A total of three patients at DL five developed a grade 3 acute toxicity (two with diarrhea and one with rash). Grade 4 or 5 toxicities were not seen. DL four was selected as the recommended dose.
"This is the third single-arm study using erlotinib concurrently with radiotherapy that has resulted in encouraging median survival duration," Crane said. "Based on our results, we suggest further studies are warranted using this combination in patients with locally advanced pancreatic cancer."
More information:
Abstract
Phase I Trial of Radiotherapy with Concurrent Bevacizumab, Erlotinib and Capecitabine for Locally Advanced Pancreatic Cancer (LAPC). Heath D. Skinner, Christopher H. Crane, Sunil Krishnan, Milind M. Javle, Robert A. Wolff, Jason B. Fleming, Marilyn V. Clemons, Mark F. Munsell, Marc E. Delclos, Prajnan Das.
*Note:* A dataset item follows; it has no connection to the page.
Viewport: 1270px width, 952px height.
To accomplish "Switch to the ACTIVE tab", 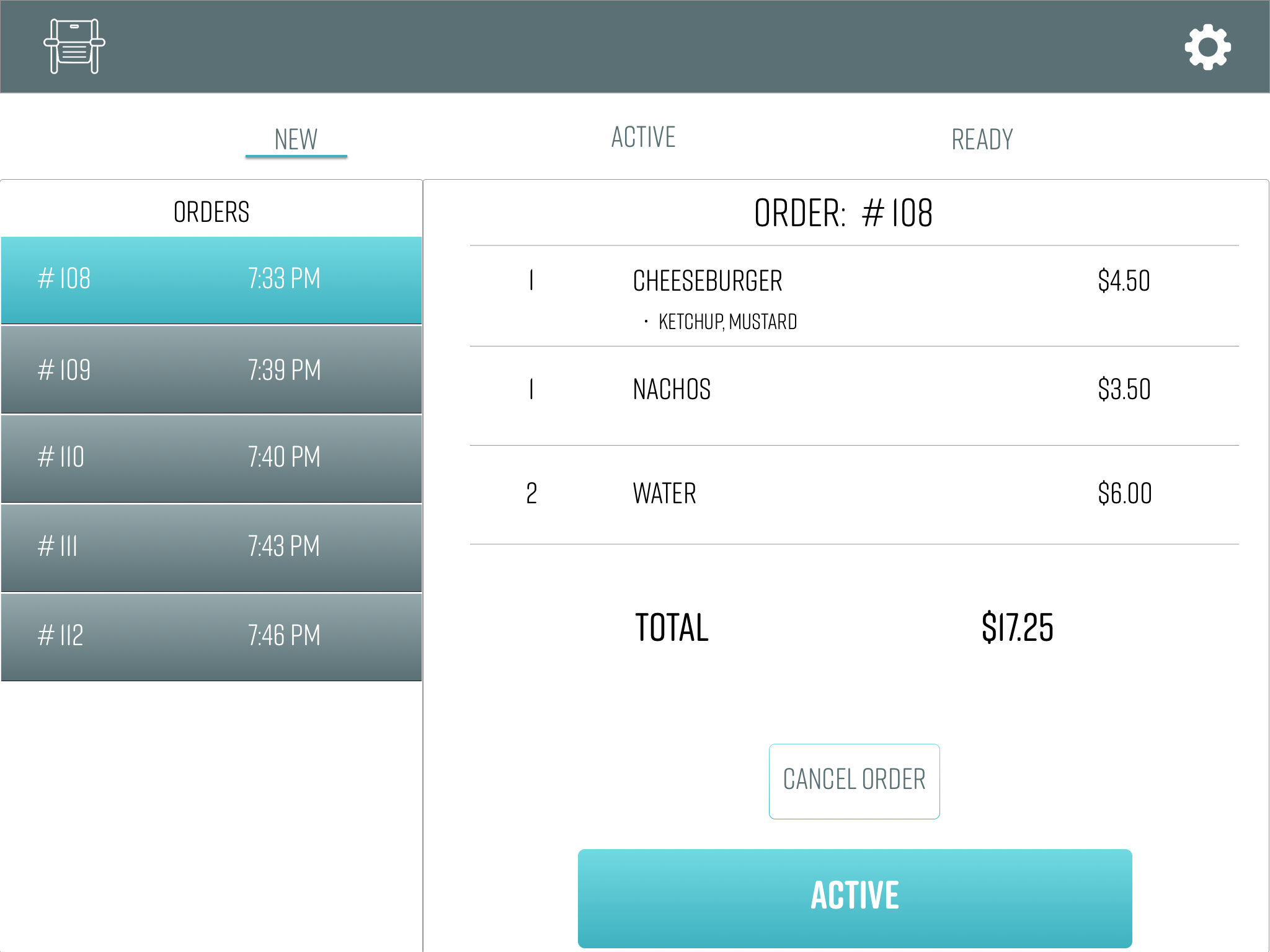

University of Texas M. D. Anderson Cancer Center, Houston, TX.
Background: The addition of bevacizumab to chemoradiotherapy (CRT) for LAPC has been shown to be safe. The objective of this study was to determine the safety, tolerability and maximum tolerated dose (MTD) of the addition of erlotinib to this treatment regimen.
Methods: Seventeen patients with CT-staged biopsy-proven non-metastatic unresectable LAPC were enrolled between March 2008 and October 2010. Prior chemotherapy was permitted. All patients received 50.4 Gy (GTV only) in 28 fractions with concurrent capecitabine, bevacizumab and erlotinib. Dose was escalated using a continual reassessment method. Two patients each were enrolled at dose levels (DLs) 1-4 and 9 patients at DL 5. Bevacizumab was escalated from 5mg/Kg every two weeks (DLs 1-4) to 10mg/Kg (DL 5); erlotinib from 100 mg/day (DLs 1-2) to 150 mg/day (DLs 3-5); and capecitabine from 400mg/m2 twice daily on days of radiation (DL 1) to 600mg/m2 (DLs 2-3) to 825 mg/m2 (DLs 4-5). Reassessment for potential resection was performed 6-8 weeks later.
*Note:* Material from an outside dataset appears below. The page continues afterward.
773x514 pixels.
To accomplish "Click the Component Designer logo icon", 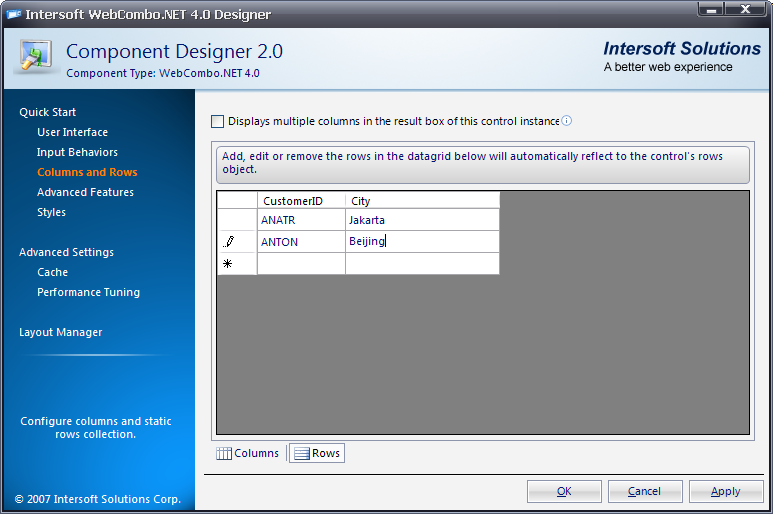I will pos(36,58).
Results: With a median follow-up of 10 months (range 3-23), no grade 3 toxicities were observed in DLs 1-4. Three (33%) patients at DL 5 developed a grade 3 acute toxicity (2 diarrheas and 1 rash). No grade 4 or 5 toxicities were seen. DL 4, with a posterior probability of 0.122 of dose limiting toxicity, was selected as the MTD. Median survival was 19.4 months and time to distant progression was 9.8 months. Patients treated at DLs 4 and 5 had a median survival of 24 months. Of 5 patients who underwent margin-negative resections, 4 were originally deemed unresectable and 1 was borderline; 4 were treated at DLs 4 or 5 (36% of patients treated at these dose levels); 3 patients had excellent pathological responses (complete response, 5% viable tumor, and 20% viable tumor) at pancreatectomy and are alive at 13, 21 and 22 months respectively with no local or distant failures.
Conclusions: The combination of erlotinib, bevacizumab and capecitabine with radiotherapy for LAPC is safe and tolerable. Both the promising survival and the high rate of resectability at the higher dose levels suggest that this strategy of dual inhibition of growth factor receptor pathways during CRT warrants continued evaluation.